Premier League Football Match Odds Visualisations – 31Mar21

Today I took a look at the odds for the next couple of rounds of football matches in the Premier League after the international break. I imported the data directly into Excel from https://www.oddschecker.com/football/english/premier-league.

I removed the columns of data I was not interested in using Power Query, and split the odds columns in two to facilitate the conversion to decimal odds.

Everything worked fine except that when Excel reads in the table of data from the website, the names of the two teams get concatenated into one string. I could have used the league table to get the names of the teams, but different websites use different names for the teams – e.g. C. Palace, Crystal Palace; Sheff Utd, Sheffield Utd, Sheffield United, and when I use this same Excel workbook to look at match odds for different leagues and countries, there could be problems.

Therefore, I decided just to look at the team names string and calculate the position of the last character of the first team name so I could then extract both teams’ names into new columns. A lowercase letter followed by an uppercase letter is the splitting point *.
I used mid() to split each string into its characters, and then code() to get the ASCII code for each character.
97 to 122 are the lowercase letters a-z, and 65 to 90 are the uppercase letters A-Z.
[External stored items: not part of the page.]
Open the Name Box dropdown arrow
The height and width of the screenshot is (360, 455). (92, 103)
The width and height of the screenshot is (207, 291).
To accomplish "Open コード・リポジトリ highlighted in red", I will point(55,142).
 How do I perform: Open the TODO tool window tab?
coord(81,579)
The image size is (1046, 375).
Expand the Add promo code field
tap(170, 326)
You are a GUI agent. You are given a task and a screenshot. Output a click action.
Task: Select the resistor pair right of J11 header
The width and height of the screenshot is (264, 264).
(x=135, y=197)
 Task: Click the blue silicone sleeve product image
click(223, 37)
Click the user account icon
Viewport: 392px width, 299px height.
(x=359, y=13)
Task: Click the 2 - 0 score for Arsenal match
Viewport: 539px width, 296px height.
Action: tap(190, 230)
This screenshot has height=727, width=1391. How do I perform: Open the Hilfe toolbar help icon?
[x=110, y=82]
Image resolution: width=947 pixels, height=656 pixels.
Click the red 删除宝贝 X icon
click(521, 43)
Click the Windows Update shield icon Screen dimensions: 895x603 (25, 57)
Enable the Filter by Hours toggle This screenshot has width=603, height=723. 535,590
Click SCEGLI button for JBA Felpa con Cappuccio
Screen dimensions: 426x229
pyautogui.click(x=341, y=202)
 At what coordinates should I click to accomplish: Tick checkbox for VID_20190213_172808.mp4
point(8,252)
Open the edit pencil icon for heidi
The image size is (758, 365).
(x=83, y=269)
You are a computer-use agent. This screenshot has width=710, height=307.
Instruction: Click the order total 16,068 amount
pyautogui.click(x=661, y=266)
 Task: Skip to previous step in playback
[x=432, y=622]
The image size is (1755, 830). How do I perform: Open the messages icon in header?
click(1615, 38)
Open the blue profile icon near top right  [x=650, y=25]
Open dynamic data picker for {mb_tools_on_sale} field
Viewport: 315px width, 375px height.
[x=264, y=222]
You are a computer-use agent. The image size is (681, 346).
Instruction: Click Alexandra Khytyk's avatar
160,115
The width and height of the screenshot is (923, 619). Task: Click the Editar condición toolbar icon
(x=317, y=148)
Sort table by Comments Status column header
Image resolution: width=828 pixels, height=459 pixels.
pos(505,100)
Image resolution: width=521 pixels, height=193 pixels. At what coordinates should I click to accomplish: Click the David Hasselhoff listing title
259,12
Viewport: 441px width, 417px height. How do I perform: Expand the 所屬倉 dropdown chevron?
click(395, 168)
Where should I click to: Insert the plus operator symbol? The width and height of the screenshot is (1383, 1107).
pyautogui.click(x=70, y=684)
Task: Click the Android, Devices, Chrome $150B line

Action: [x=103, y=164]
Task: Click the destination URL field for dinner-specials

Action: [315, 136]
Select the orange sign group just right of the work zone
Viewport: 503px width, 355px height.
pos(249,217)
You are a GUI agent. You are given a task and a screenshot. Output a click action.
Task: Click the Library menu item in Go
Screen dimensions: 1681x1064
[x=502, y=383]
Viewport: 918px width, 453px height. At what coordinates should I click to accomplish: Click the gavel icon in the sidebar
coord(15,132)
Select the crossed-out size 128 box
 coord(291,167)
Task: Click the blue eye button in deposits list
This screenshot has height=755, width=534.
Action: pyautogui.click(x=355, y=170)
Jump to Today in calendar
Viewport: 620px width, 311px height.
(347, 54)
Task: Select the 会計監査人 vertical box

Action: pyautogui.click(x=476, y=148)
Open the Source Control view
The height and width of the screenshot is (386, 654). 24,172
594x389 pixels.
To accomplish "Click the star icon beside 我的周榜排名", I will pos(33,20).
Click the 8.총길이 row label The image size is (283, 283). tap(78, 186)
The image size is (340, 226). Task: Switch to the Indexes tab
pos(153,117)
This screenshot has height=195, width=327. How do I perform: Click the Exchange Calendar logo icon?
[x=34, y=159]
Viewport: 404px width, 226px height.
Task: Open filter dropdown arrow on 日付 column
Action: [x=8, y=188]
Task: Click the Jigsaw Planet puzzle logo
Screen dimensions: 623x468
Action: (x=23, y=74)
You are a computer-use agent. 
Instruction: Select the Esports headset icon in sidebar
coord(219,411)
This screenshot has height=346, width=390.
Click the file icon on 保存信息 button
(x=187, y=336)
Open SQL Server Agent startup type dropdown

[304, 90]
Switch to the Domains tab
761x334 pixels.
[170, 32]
I then used a simple if() to set a cell’s value to 1 if a lowercase letter is followed by an uppercase letter so that xlookups could be used to find the index of the last character of the first team name in each matchup.

* This technique falls over when QPR play a match at home, so I just change their name to QPr with Power Query when loading in the data.

left() and right() can then be used to extract the names of each of the teams using the index of the last character of the first team’s name to decide where to split the string.

The above shows the results of these steps after I had calculated inferred probabilities for the possible outcomes of each match, identified the favourites for each match, and generated a column/data label with the information I wanted to see – the names of the two teams, the favourite identified (using []), and the odds of the favourite winning the match.

The next chart shows all possible outcomes of the matches and their implied probabilities.

…and below is a modified example which labels the implied probabilities for all possible outcomes making for a more useful chart.

With everything now working, I can use the same workbook to look at upcoming matches in other leagues…for example loading in the next two rounds of matches in The Championship – https://www.oddschecker.com/football/english/championship.

…and the same for League One: https://www.oddschecker.com/football/english/league-1.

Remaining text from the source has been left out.